The theory of Rayleigh scattering approximates scattering points as dipoles, however the theory of Mie scattering (where the particles are larger than those considered for Rayleigh scattering) solve Maxwell's equations with the particular boundary conditions specified by the particle.

Claude.
 
Ido -- Your problem of the scattering of electromagnetic waves from a dielectric sphere is pretty much a standard problem in advanced E&M courses. In class and in most texts the case of scattering from a conducting sphere is worked out. The dielectric sphere case is often assigned as a homework problem. You can find a detailed approach to the conducting sphere in Jackson, and, I'm sure, in other books as well.
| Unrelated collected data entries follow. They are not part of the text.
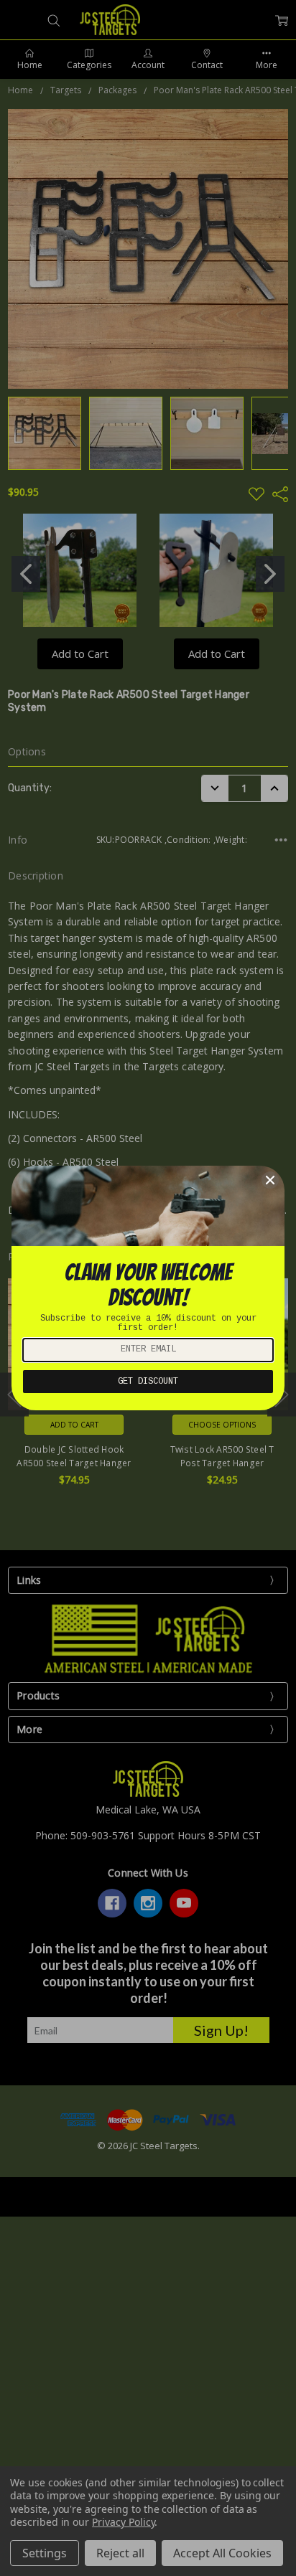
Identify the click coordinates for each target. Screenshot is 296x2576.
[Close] (270, 1180)
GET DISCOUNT (148, 1382)
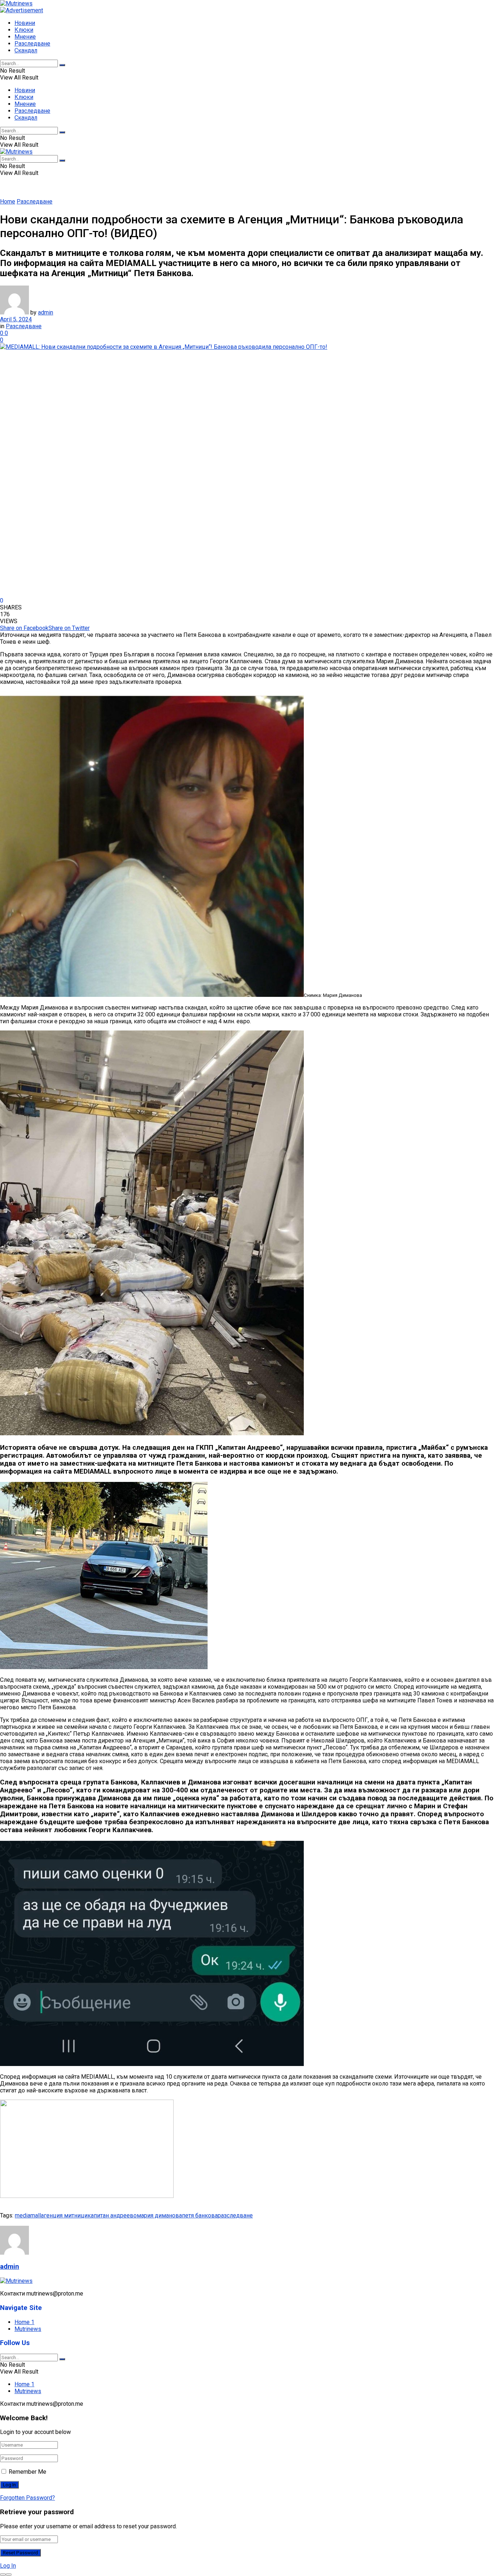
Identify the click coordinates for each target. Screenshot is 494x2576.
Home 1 (24, 2322)
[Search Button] (62, 65)
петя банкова (200, 2215)
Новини (24, 23)
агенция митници (64, 2215)
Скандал (25, 50)
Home (7, 201)
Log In (8, 2565)
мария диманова (159, 2215)
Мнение (25, 36)
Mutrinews (27, 2329)
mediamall (28, 2215)
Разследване (32, 43)
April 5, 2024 (16, 319)
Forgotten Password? (27, 2497)
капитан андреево (112, 2215)
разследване (235, 2215)
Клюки (23, 29)
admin (45, 312)
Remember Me (27, 2471)
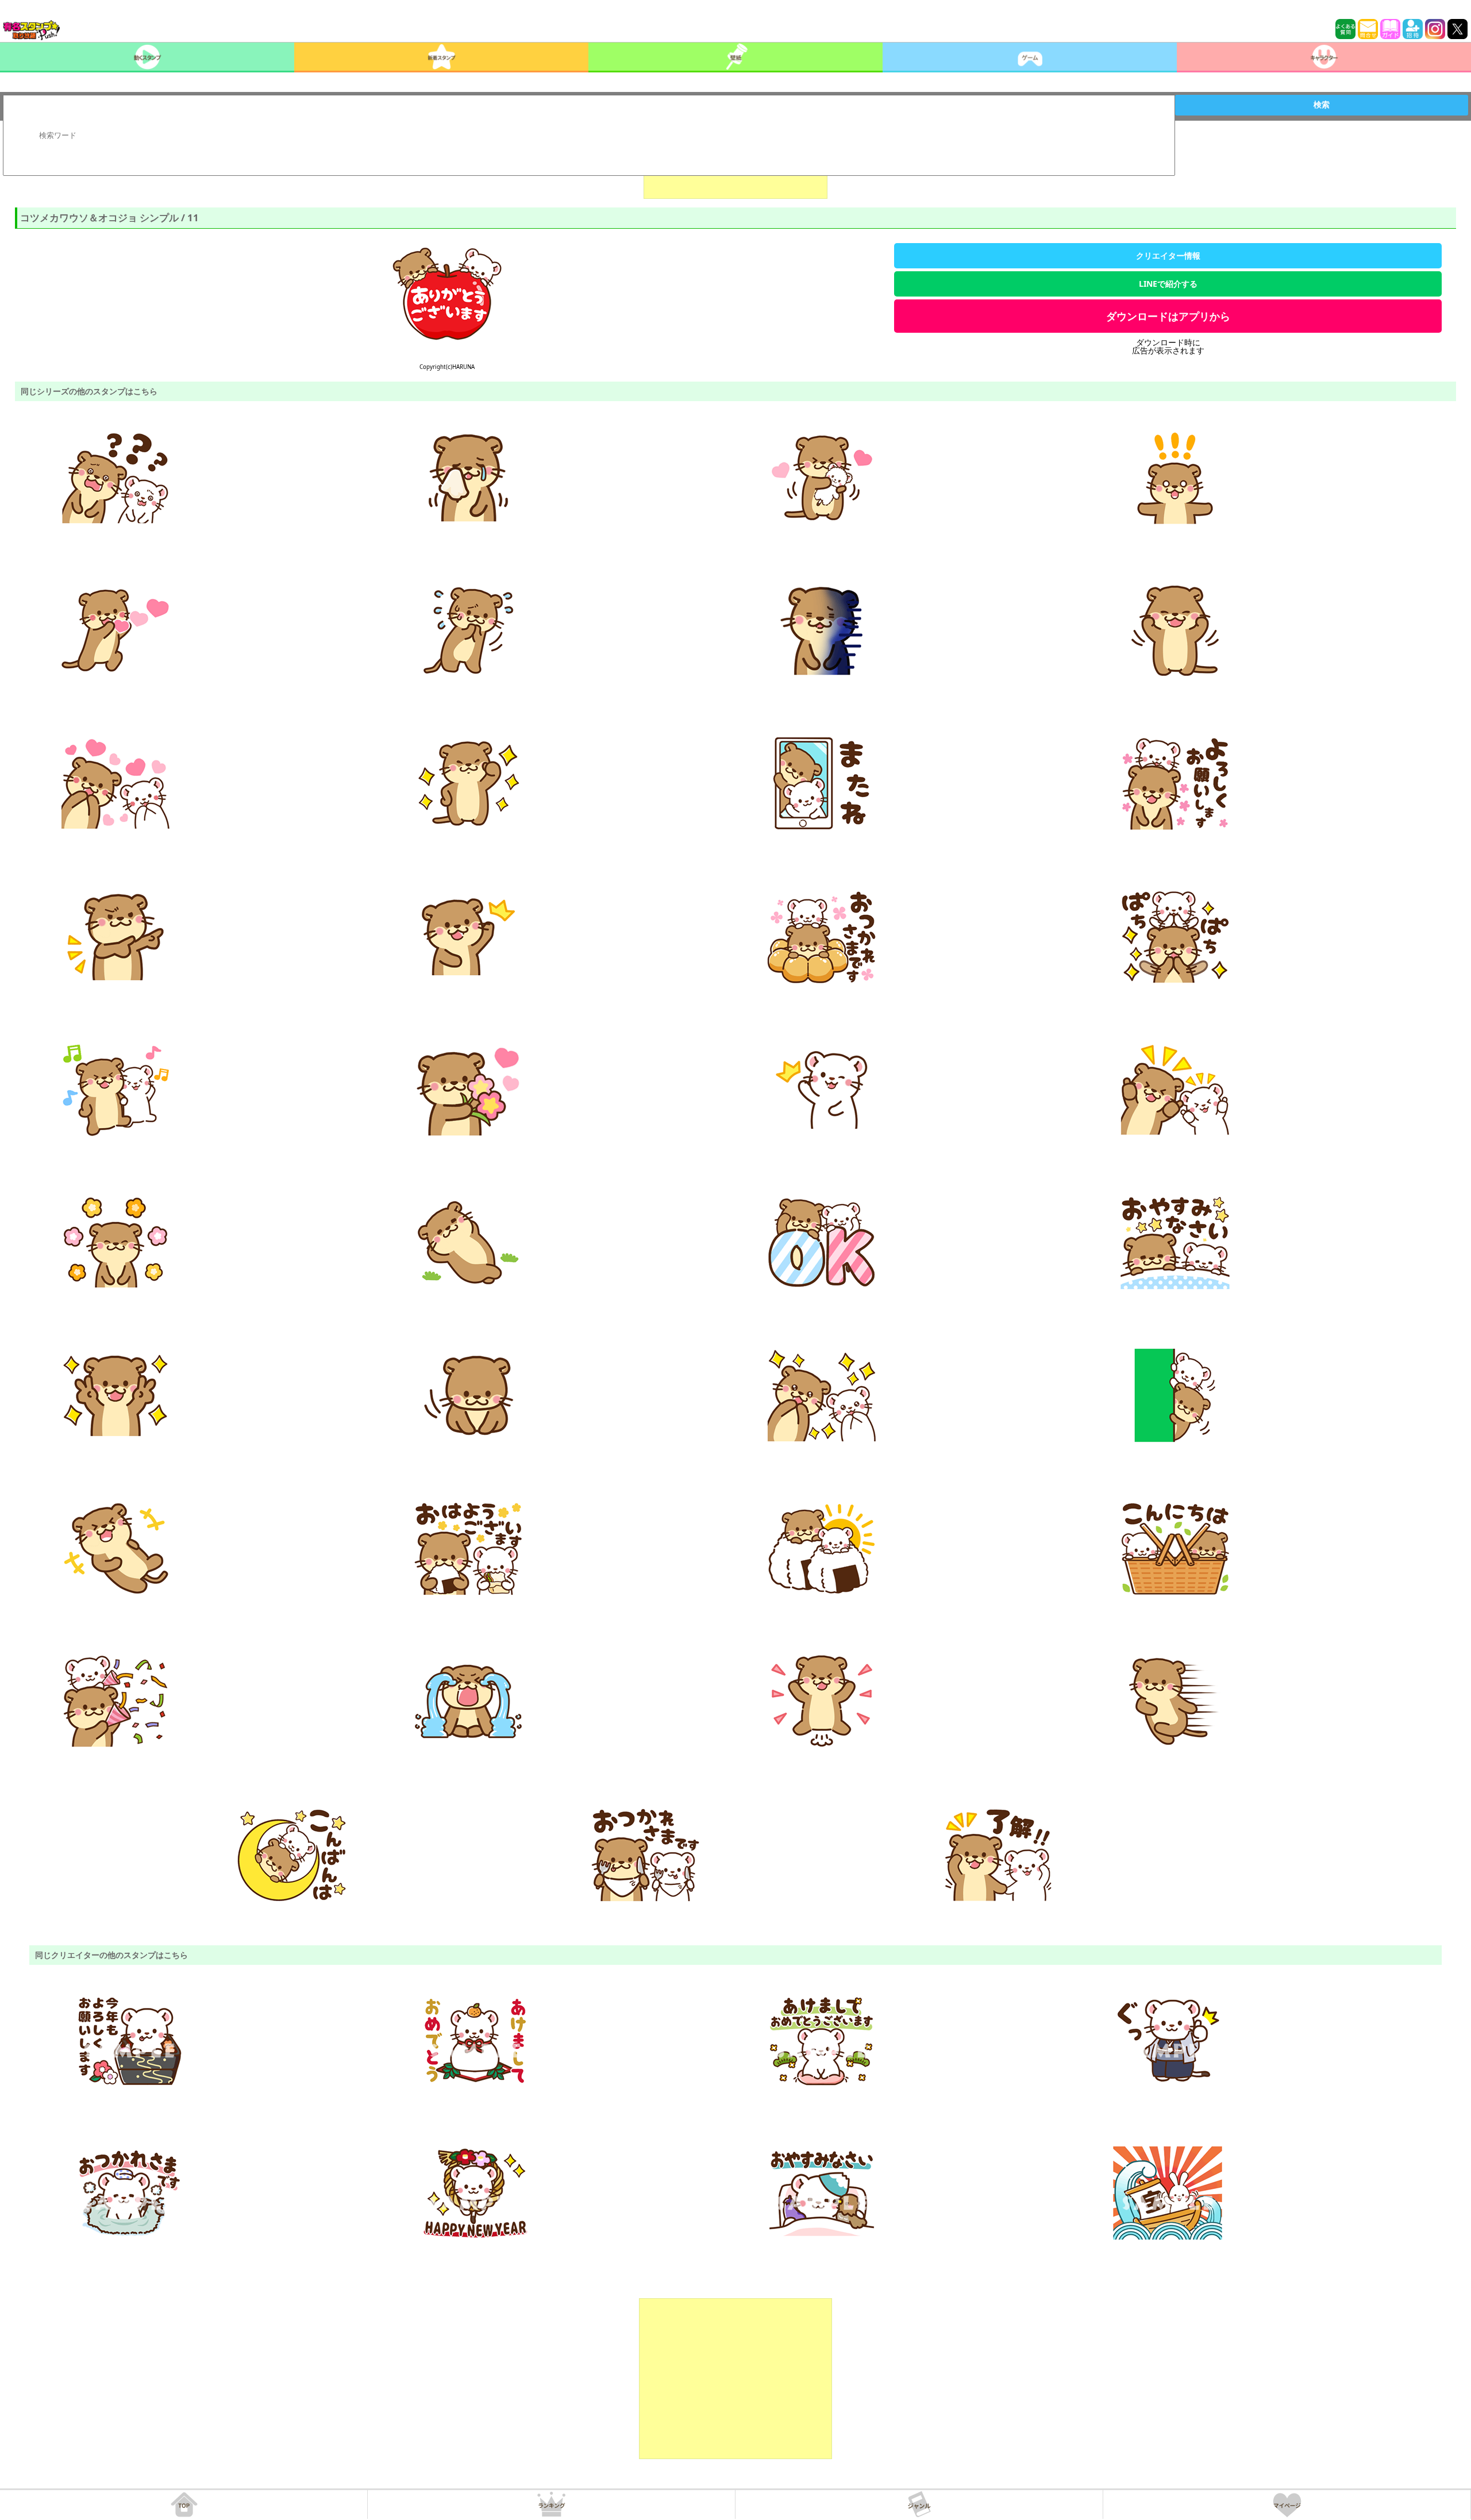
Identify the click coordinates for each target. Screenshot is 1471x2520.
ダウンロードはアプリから (1168, 316)
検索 (1322, 104)
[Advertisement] (735, 2378)
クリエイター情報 (1168, 255)
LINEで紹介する (1168, 283)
The homework problem is to take the conducting sphere computations as a guide for the dielectric case.

There are two major issues: finding a spherical coordinate expression for a plane wave -- the so-called Weyl expansion -- which involves bessel functions and spherical harmonics. Then the interior fields and exterior fields must match and obey the boundary conditions at the sphere's surface. This involves quite a lot of tedious calculations.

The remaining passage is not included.